What kind of people work at Boston Dynamics?
The people at Boston Dynamics are really kind and friendly. Everyone’s always willing to lend a hand where they can. As you might have guessed, there are a lot of nerds here, and people are really passionate and excited about robotics. I think something that’s not super visible to the outside world is a strong interpersonal culture that drives the way engineering is done. When you walk into a design review or brainstorming session, you see people leave their egos at the door. It’s not about your idea being the one that goes on the robot. Everyone just wants to build the best robot that we can, and when there are successes, it’s felt and celebrated by the whole team. When there are failures, the team works together to learn from the mistakes, and in many ways they are equally celebrated. That’s a big part of the culture here.
What advice do you have for someone with a lot of passion, but less experience, to take their mechanical design skills to the next level?
In general, you’ll want to get your hands dirty and do projects that push you. Here are some practical tips for upping your robotics mechanical engineering game to the next level. I’ve included links to a few recommended resources:
- Complexity in fundamentals: Focus on doing the fundamentals really well rather than picking an aggressive project that prevents deep diving. For example, I’d recommend an inverted pendulum over a quadruped made of hobby servos any day.
- Actuation: Try to use sensed brushless motors instead of hobby servos, stepper motors, and brushed motors. There are a lot of people trying to do this affordably in the DIY community (Here’s some examples to get you started: 1, 2). You can also scour ebay for cheap used industrial grade drive components.

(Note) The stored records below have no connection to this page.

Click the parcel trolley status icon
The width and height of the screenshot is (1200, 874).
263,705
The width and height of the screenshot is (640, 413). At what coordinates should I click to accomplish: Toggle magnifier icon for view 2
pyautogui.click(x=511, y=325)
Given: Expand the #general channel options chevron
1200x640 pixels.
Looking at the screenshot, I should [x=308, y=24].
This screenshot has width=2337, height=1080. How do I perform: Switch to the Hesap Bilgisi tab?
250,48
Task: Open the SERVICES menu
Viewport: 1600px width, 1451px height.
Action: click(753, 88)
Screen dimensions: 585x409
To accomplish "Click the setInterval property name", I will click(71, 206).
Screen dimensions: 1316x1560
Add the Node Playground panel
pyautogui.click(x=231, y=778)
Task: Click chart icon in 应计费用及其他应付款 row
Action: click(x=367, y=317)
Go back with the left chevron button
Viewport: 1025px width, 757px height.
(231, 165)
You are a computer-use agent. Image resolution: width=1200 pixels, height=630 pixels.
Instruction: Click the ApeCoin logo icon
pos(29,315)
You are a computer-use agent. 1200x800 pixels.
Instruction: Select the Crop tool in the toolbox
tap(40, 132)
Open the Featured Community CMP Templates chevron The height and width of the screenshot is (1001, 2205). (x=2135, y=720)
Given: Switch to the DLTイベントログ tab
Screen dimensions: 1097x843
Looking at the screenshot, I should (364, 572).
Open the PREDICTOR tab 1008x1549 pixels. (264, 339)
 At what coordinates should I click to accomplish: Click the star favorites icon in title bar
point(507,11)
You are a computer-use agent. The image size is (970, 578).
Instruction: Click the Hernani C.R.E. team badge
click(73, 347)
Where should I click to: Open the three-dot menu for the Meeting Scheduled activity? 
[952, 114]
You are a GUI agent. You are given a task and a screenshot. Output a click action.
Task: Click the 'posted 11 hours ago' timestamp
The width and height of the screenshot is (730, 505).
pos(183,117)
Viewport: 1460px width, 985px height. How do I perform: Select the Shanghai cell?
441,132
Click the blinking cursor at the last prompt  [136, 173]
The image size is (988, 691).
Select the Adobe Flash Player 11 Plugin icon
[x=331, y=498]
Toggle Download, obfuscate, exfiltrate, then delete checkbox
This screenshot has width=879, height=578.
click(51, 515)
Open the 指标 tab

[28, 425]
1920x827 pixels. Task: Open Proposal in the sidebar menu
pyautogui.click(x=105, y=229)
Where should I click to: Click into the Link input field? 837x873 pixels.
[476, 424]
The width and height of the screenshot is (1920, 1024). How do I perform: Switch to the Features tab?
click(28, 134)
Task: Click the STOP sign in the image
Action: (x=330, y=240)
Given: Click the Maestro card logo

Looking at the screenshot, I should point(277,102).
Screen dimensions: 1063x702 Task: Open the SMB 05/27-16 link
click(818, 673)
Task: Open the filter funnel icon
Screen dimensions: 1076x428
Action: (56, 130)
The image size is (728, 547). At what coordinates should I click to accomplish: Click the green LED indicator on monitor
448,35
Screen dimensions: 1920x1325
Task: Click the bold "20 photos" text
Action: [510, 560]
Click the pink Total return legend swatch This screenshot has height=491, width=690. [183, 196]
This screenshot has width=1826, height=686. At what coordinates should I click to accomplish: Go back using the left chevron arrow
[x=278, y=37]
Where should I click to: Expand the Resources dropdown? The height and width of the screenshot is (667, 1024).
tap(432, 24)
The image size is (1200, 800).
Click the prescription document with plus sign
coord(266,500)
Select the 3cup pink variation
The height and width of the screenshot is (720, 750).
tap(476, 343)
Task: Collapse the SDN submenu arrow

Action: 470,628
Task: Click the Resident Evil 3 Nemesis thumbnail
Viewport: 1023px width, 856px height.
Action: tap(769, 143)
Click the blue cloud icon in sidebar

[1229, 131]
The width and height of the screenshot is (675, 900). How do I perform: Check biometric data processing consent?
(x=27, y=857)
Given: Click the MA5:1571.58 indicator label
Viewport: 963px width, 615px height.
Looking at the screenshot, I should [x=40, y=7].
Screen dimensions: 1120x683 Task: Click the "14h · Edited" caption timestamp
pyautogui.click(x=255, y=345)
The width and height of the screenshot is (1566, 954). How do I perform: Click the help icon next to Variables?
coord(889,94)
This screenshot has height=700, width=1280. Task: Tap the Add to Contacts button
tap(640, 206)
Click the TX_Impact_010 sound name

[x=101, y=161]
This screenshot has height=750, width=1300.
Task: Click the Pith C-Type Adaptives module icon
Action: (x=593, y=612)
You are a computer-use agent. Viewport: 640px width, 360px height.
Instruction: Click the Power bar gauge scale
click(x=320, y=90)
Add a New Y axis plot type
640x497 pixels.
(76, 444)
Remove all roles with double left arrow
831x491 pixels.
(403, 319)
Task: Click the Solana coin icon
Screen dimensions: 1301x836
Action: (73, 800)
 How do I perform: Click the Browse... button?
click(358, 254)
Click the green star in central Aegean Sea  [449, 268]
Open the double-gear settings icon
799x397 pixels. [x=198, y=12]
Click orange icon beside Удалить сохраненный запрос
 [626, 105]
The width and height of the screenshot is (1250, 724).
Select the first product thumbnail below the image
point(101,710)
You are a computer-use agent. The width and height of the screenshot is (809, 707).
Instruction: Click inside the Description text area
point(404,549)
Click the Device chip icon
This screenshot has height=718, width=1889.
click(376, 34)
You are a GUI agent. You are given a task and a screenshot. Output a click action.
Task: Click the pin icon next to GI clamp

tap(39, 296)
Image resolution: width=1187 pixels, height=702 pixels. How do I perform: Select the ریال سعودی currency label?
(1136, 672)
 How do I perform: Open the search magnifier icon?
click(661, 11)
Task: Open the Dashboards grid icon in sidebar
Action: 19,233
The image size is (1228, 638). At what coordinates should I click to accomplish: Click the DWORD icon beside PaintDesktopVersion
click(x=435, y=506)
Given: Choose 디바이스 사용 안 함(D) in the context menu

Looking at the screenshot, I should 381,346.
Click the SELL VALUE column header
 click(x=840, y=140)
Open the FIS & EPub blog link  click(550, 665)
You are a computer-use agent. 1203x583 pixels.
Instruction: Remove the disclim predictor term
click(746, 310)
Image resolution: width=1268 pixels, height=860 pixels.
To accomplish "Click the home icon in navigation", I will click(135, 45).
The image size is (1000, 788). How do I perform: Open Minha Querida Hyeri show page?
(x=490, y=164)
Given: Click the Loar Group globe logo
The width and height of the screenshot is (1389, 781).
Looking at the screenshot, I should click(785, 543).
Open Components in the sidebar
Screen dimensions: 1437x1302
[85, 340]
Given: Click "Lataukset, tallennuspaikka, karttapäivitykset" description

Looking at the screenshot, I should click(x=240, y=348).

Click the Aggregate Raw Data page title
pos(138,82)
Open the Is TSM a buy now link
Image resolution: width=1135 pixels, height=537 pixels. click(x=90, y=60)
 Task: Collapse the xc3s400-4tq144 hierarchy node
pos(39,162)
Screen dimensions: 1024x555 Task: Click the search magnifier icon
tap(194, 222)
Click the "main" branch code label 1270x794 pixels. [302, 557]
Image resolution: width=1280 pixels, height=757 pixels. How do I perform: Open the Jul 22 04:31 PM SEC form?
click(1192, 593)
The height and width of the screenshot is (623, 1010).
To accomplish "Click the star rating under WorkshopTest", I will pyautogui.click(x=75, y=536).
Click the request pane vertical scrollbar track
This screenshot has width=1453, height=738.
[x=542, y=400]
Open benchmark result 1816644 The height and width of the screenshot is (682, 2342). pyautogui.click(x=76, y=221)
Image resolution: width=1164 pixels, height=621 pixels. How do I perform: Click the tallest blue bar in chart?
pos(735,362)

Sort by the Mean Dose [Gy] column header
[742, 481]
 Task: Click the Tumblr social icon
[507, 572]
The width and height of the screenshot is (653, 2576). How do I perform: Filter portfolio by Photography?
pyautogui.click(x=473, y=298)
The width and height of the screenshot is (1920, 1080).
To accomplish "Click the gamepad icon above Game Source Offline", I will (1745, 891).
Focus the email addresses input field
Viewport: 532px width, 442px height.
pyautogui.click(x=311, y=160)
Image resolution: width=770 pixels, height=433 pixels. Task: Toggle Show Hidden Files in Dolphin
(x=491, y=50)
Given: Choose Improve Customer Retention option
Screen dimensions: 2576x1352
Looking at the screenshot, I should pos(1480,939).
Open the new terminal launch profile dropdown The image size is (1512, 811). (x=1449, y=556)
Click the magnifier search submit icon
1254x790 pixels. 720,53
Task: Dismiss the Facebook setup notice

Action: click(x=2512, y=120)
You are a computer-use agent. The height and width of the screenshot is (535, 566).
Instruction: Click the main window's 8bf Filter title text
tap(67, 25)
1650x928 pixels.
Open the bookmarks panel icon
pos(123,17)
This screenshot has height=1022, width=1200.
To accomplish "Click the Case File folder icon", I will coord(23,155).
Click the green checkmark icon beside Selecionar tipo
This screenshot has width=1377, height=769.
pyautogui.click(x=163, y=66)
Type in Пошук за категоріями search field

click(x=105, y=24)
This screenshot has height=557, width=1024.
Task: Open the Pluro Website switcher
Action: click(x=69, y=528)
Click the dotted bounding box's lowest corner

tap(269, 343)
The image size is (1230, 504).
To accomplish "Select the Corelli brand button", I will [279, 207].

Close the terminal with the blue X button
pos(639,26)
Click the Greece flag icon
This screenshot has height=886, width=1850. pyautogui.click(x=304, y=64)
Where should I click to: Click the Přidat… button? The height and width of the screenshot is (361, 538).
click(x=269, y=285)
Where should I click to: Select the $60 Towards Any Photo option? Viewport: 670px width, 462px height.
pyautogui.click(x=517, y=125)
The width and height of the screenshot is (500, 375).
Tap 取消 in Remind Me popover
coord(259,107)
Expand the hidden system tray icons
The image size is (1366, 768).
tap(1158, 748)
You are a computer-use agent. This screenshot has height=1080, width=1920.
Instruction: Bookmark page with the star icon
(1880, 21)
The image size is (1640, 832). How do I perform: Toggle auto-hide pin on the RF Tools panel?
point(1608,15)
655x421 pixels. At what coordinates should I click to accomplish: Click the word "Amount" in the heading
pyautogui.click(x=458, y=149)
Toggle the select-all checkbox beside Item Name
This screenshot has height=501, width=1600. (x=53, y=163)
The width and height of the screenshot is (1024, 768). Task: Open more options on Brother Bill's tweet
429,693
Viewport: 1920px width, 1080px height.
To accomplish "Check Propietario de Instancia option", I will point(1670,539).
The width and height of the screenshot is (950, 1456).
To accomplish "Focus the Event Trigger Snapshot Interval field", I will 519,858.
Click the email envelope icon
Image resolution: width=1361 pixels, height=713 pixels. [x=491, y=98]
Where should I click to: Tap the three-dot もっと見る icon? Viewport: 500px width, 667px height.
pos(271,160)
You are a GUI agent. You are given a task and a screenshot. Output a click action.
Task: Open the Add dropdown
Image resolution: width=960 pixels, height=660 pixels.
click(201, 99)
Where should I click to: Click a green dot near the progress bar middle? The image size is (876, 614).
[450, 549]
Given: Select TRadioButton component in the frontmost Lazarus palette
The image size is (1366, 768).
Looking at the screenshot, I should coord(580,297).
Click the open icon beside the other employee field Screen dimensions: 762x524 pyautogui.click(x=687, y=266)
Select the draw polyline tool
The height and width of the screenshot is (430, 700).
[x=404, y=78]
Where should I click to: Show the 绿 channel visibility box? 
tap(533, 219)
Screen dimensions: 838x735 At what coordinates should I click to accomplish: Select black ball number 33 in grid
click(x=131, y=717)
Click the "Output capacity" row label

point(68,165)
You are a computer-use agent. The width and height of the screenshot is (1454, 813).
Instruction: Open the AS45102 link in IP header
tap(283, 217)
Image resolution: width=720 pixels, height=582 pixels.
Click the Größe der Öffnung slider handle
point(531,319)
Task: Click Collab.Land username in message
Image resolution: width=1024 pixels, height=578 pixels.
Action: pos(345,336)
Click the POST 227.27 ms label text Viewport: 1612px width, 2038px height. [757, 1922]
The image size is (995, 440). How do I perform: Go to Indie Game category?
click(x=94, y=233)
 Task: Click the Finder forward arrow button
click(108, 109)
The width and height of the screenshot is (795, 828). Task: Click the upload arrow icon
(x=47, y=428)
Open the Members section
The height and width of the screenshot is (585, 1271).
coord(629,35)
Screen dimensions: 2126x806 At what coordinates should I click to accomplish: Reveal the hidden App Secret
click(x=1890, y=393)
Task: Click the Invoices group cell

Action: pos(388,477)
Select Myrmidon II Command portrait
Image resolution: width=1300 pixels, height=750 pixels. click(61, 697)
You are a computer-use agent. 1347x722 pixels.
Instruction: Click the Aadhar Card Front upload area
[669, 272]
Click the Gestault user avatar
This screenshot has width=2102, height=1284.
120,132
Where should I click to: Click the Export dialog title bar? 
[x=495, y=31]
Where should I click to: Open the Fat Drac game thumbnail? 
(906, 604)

- Machining: 3D printers are great, but taking the leap to machining will expose you to great experience and higher performing parts. Get involved in your school’s machine shop if there is one, or look for a local shop to help out at. Hobby grade CNC’s can also cut metal effectively with some TLC (1,2).
- Closed loop control: Try implementing your own closed loop control algorithms. Some of the most important proprioceptive sensors in robotics are encoders, load cells, and IMU’s. Try to pick high resolution sensors with good linearity and high bandwidth (1a/1b, 2, 3).
- Precision: In your designs, always consider backlash, sensor location and resolution, gearbox design, and unwanted motion between the actuator and output. Trace the load path from the thing your robot is touching to the motor, and think through what might slip when the direction of load changes. Try to avoid putting bolts in shear, and go through extra effort to reduce backlash after any gear reduction stages.
- Stiffness: Deflection under load (stiffness) is often more important than when a mechanism breaks (strength). In your designs, think independently about them. Try not to pass a lot of load through small areas, like driving a joint through a thin shaft, or using long slender tubes in bending.
- Free published resources: Some examples include vendor catalogs (1, 2, 3, 4), blogs and personal websites (1, 2), and academic papers/free courses (1, 2, 3).
- Team before robots: Be quick to listen and slow to speak, don’t hold onto your own ideas too tightly, and welcome feedback. Encourage and grow teammates with less experience. Keep your ego to a minimum and build up your teammates, rather than competing against them.